Scottish Longitudinal Study
Development & Support Unit
Disentangling the importance of individual and family factors on educational and labour market outcomes using a sibling design
Prof Cristina Iannelli (University of Edinburgh)
Dr Adriana Duta (University of Edinburgh)
Francesca Fiori (University of St Andrews)
In our project, we aim to analyse the relative importance of social class vs. other family factors and non-family-related factors for individuals’ education and labour market outcomes by examining siblings nested in families and social classes. By analysing siblings’ outcomes, we will be able to decompose the variation in the outcomes of interest (i.e. educational attainment, subject choices, school attendance but also labour market outcomes) into three parts: (1) variation within families in the same class (between siblings); (2) variation between families (sibling pairs) in the same class; (3) variation between classes of origin. This approach will help us to assess more accurately the interplay between the social class of the family of origin and other family and individual characteristics in shaping individuals’ life chances and whether this is similar across different groups/family settings (e.g. gender, family types) and other macro-level characteristics (e.g. geographical area of residence – if the data allows for such fine-grained analysis).
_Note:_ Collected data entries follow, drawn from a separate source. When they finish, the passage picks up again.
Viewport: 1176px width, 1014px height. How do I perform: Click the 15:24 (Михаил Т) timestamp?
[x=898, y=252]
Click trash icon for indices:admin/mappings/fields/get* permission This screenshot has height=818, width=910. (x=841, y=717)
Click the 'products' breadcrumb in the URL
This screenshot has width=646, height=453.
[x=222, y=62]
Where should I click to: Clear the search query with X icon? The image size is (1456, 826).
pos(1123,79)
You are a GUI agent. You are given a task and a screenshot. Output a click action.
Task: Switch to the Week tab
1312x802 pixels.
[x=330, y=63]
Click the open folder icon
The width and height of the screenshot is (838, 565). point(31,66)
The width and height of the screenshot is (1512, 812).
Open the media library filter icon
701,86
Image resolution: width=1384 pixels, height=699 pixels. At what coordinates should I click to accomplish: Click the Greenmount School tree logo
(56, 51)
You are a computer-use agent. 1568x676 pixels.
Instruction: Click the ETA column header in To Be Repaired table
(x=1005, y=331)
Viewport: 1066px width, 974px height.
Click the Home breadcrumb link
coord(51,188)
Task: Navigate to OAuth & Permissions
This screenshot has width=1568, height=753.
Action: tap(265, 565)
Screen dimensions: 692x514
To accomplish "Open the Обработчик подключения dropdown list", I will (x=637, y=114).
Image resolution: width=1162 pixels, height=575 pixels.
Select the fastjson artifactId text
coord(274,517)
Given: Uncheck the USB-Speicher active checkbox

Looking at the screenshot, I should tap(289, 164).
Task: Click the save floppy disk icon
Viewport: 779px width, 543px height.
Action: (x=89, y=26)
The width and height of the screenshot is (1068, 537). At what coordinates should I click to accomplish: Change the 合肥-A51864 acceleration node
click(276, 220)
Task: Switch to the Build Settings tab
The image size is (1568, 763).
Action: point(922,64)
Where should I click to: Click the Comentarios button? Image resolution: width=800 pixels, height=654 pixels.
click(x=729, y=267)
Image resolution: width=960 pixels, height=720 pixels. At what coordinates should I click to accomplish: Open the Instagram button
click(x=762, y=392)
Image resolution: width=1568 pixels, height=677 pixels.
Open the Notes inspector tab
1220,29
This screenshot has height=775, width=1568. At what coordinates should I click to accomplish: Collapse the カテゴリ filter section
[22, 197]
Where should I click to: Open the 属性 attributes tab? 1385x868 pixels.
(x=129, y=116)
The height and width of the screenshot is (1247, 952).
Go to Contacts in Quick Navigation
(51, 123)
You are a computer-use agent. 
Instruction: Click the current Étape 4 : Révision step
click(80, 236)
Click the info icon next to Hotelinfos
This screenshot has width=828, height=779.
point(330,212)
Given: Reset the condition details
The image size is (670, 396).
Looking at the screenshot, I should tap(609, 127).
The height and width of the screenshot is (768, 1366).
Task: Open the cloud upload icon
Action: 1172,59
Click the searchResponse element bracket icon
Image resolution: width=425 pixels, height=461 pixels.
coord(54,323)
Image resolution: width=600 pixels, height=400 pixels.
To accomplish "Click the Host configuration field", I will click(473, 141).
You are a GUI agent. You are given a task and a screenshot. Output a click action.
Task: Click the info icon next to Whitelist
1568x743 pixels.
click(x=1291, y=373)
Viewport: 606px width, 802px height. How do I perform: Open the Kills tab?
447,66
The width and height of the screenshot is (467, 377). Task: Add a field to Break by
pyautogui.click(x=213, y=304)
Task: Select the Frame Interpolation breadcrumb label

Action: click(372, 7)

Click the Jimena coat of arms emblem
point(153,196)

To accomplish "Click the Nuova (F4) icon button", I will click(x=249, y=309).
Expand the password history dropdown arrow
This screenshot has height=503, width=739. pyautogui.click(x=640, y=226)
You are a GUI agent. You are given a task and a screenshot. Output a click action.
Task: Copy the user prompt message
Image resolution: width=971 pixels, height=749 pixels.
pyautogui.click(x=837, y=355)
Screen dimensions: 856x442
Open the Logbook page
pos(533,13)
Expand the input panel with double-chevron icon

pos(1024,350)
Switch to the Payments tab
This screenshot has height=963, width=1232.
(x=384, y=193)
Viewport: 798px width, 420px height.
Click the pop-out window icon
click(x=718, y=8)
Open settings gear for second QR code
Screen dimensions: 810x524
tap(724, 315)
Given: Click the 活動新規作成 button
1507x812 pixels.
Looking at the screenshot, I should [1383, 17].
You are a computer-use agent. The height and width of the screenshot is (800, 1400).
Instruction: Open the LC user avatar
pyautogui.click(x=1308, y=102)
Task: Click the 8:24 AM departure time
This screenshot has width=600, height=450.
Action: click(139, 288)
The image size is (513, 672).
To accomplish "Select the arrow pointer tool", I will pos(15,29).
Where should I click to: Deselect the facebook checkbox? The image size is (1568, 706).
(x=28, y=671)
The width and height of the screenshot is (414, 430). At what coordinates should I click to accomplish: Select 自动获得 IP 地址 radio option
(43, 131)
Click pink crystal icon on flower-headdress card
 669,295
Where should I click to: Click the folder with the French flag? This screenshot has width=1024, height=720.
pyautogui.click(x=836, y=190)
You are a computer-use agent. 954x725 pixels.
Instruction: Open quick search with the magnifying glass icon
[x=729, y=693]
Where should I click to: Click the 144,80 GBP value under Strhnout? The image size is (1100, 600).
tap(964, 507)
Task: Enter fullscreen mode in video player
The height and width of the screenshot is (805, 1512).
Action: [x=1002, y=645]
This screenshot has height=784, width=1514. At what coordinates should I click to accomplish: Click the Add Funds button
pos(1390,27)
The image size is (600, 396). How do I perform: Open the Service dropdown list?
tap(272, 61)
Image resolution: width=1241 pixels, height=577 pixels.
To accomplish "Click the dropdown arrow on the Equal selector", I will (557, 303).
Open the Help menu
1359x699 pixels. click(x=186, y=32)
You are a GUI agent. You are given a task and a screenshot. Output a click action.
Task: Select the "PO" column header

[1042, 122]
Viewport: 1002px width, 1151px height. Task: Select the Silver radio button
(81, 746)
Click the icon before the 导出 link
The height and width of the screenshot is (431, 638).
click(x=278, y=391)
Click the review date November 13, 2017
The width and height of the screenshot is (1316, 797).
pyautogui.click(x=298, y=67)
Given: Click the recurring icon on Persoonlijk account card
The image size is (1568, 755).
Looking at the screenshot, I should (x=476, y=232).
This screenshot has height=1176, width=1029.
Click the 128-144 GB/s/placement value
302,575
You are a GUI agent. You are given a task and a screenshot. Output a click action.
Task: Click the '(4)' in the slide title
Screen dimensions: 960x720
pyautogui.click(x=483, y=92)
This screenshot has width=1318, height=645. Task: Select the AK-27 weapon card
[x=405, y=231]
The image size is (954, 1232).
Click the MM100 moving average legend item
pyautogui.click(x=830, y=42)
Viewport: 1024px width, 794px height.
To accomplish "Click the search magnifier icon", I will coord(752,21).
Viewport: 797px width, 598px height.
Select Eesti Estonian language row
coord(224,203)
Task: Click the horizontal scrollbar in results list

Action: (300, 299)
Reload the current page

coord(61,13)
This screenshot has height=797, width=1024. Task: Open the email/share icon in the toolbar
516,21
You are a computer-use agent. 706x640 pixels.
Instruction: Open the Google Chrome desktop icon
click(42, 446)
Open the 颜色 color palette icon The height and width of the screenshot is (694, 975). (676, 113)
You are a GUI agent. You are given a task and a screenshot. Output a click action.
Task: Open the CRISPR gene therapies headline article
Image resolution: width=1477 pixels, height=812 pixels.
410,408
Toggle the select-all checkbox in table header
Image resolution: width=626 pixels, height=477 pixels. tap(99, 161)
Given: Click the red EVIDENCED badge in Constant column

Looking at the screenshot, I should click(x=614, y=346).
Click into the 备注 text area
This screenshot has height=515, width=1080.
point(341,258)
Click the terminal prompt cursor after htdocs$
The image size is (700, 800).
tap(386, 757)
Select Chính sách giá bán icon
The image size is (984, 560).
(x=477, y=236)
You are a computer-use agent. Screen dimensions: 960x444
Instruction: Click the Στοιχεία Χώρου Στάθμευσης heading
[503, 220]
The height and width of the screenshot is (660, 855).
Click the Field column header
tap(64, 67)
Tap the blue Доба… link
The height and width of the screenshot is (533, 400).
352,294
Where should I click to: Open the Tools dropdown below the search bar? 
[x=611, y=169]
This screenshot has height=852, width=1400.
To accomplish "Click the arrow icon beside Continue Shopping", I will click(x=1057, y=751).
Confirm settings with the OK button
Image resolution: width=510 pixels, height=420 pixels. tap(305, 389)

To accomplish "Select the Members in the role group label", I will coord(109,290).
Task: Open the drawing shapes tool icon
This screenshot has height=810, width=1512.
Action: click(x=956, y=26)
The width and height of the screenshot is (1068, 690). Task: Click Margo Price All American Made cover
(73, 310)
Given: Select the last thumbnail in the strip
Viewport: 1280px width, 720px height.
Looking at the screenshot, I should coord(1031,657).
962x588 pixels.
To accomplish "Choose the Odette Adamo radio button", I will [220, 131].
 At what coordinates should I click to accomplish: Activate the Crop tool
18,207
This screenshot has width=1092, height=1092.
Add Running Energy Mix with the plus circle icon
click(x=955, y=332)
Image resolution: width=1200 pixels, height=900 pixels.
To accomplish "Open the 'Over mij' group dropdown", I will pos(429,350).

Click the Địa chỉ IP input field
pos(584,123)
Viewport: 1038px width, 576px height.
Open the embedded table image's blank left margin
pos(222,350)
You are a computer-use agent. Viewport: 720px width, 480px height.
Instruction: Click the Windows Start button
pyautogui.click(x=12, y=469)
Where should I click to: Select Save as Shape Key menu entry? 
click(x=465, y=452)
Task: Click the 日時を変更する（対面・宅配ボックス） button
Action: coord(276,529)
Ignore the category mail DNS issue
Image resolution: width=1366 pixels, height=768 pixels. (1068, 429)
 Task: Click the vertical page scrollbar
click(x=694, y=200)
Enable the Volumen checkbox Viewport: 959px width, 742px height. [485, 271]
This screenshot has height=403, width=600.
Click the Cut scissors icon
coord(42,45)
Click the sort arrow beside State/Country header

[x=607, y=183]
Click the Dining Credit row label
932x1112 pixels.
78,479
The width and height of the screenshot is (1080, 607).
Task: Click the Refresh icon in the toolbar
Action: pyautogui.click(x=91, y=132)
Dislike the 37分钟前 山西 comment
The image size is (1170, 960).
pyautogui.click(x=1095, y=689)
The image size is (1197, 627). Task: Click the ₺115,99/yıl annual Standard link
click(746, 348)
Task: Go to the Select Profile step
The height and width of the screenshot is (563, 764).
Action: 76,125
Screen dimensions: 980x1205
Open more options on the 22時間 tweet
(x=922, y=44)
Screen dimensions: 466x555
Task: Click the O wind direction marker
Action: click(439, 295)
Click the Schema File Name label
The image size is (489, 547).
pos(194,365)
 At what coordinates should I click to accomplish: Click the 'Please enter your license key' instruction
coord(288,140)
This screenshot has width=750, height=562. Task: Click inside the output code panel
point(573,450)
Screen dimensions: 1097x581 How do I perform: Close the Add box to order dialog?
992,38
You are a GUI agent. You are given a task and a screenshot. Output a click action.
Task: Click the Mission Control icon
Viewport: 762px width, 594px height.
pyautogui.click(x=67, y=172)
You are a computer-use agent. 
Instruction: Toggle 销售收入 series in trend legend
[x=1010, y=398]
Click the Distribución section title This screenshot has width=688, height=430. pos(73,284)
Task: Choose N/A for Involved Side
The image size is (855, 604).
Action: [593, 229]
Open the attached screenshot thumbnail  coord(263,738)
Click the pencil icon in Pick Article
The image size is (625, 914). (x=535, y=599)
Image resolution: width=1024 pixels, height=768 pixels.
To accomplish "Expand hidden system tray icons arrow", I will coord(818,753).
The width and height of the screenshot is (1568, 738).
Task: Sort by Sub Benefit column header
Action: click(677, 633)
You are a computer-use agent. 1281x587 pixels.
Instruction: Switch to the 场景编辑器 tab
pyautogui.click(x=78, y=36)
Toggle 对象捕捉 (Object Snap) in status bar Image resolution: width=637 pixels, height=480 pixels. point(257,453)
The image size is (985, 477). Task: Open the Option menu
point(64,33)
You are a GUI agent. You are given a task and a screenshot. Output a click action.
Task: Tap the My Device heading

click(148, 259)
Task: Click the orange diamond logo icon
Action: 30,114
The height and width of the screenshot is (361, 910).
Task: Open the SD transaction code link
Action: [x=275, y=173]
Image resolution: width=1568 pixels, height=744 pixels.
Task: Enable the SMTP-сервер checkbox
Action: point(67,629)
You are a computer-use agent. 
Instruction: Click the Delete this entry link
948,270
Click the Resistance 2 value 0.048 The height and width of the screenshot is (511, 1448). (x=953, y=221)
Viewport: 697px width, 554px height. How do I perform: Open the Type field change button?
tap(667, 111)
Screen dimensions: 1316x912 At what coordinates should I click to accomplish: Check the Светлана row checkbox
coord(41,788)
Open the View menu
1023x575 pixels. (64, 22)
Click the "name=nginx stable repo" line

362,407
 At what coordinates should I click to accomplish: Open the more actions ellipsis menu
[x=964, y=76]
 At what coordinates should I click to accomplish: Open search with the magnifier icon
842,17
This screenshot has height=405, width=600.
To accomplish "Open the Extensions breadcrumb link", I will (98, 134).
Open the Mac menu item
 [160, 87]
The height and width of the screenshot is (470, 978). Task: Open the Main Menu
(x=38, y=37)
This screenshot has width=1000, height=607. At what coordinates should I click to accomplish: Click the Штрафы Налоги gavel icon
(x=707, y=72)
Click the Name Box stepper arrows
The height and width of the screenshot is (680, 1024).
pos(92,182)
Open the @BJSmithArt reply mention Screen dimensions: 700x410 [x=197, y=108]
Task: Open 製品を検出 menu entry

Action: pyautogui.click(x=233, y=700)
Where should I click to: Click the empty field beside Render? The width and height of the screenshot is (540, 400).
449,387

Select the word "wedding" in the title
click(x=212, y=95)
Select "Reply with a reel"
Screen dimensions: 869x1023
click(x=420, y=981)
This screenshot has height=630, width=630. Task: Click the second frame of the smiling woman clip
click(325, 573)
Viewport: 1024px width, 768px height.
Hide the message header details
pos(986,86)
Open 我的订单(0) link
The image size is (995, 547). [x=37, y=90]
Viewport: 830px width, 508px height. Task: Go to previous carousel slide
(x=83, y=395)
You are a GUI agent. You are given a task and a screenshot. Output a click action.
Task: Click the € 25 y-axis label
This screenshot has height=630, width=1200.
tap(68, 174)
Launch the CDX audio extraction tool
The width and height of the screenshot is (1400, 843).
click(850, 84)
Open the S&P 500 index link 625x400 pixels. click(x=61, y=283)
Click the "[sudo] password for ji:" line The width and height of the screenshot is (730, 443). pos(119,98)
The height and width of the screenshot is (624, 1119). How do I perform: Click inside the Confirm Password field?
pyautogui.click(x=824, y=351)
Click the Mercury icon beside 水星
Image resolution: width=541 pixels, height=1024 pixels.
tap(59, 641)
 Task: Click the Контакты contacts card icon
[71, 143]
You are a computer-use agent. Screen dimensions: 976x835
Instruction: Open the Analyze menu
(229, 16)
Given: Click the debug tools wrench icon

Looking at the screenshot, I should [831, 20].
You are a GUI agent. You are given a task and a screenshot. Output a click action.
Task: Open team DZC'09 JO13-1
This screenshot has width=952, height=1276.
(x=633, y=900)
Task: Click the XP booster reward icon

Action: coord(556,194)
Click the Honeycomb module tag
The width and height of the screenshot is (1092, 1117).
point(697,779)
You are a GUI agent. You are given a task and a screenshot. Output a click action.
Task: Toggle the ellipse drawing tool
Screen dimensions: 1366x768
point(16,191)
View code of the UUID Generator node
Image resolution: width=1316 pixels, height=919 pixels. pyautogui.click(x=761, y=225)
Our study contributes to the existing literature by applying a sibling design (distinguishing between twins and other type of siblings) to disentangle the relative importance of individual and family factors on educational outcomes in a new context (Scotland) and using more recent cohorts (pupils enrolled in secondary school between 2007-2013) for which administrative education data is available and can be linked. Our project will focus more in-depth on the interplay between the social class of the family of origin and the other family and individual characteristics by scrutinizing the relative importance of parental social class compared to the other characteristics. Also, the data allows further partitioning the variance in our outcomes at the area of residence level. This will add a spatial component to the analysis which will improve our understanding of the influence of contextual factors on individuals’ educational and labour market outcomes. To this end, various area-level statistical indicators will be used to investigate which particular characteristics of the area matter for our outcomes of interest.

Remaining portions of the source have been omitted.